The battle began in May of 2022, when several patients alleged in a class-action complaint that Meta tracks their visits to hospital websites via the Meta Pixel.
The patients, who are proceeding anonymously, sued soon after The Markup reported that 33 of the country's top 100 hospitals have the Meta Pixel, on their sites.
That code sends Facebook IP addresses of people who use the hospital sites to schedule a doctor's appointment, according to The Markup.
Meta can also potentially draw on tracking cookies to identify some patients who are logged in to Facebook when they visit a hospital site, according to The Markup.
The complaint included claims that Meta violated various wiretap and privacy laws, and that the company misrepresented its policies by claiming that publishers only send data to Meta if they have the legal right to do so.
The plaintiffs alleged that statement wasn't true, because the health sites that allegedly sent data were subject to the Health Insurance Portability and Accountability Act, which prohibits doctors and hospitals from sharing information about patients without their consent.
Meta urged Orrick to dismiss the lawsuit at an early stage in the proceedings, arguing that the Meta Pixel is not in itself illegal.

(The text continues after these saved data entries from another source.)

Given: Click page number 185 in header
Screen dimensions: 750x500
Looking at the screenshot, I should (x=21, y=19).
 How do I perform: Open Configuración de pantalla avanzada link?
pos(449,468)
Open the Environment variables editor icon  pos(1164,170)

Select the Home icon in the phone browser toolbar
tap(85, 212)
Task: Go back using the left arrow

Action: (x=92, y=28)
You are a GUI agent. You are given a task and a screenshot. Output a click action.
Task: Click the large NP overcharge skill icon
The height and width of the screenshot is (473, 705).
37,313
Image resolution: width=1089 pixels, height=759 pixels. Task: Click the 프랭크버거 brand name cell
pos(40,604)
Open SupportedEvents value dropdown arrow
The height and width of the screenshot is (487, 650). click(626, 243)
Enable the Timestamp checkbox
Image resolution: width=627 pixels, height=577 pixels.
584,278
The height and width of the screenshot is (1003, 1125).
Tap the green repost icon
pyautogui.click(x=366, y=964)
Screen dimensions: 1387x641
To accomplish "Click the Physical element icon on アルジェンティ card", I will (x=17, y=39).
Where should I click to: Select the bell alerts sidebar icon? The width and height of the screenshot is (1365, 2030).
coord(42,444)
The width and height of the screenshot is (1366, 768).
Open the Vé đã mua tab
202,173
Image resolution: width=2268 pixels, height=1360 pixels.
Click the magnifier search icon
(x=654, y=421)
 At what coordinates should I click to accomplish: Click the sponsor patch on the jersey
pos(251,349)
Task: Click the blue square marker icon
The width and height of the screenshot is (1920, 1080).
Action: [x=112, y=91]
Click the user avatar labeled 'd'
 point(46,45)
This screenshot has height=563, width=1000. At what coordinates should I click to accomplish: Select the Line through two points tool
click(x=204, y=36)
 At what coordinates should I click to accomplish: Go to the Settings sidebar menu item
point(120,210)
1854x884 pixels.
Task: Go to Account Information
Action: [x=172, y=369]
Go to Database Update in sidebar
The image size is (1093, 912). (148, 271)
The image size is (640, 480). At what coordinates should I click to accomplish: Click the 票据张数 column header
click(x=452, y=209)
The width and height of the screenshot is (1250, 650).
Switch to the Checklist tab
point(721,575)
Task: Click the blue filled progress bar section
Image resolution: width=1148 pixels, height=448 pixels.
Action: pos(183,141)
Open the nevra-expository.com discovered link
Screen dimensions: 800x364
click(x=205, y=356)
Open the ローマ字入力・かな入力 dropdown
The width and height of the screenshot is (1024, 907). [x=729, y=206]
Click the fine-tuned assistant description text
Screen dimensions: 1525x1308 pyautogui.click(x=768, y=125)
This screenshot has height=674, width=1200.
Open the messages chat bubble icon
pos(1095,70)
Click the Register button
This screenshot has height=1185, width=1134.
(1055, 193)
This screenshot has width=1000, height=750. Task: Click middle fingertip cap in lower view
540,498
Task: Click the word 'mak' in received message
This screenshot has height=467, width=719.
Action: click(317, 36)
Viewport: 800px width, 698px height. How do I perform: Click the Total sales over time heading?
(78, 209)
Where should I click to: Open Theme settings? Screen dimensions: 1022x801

“There is nothing inherently unlawful or harmful about the pixel-based analytics technology at the heart of this case,” the company wrote in papers filed in May. "This technology helps web developers measure certain actions users take on their websites ... and use that information to grow their businesses and improve online user experiences.”
The company also said outside developers configure their websites and decide what information to transmit, but added that its “Business Tools Terms” instruct web developers not to send health information.
“It is ultimately the developer, not Meta, that controls the code on its own website and chooses what information to send,” Meta added.
Last year, Orrick rejected the patients' request to prohibit Meta from gathering or using patient information obtained from sites of health organizations covered by the Health Insurance Portability and Accountability Act.
Orrick said at the time that the patients raised potentially strong claims, and that the allegations against Meta were “troubling.”
But he also said Meta presented evidence that it invested in a filtering system to prevent receiving “potentially sensitive information at scale.”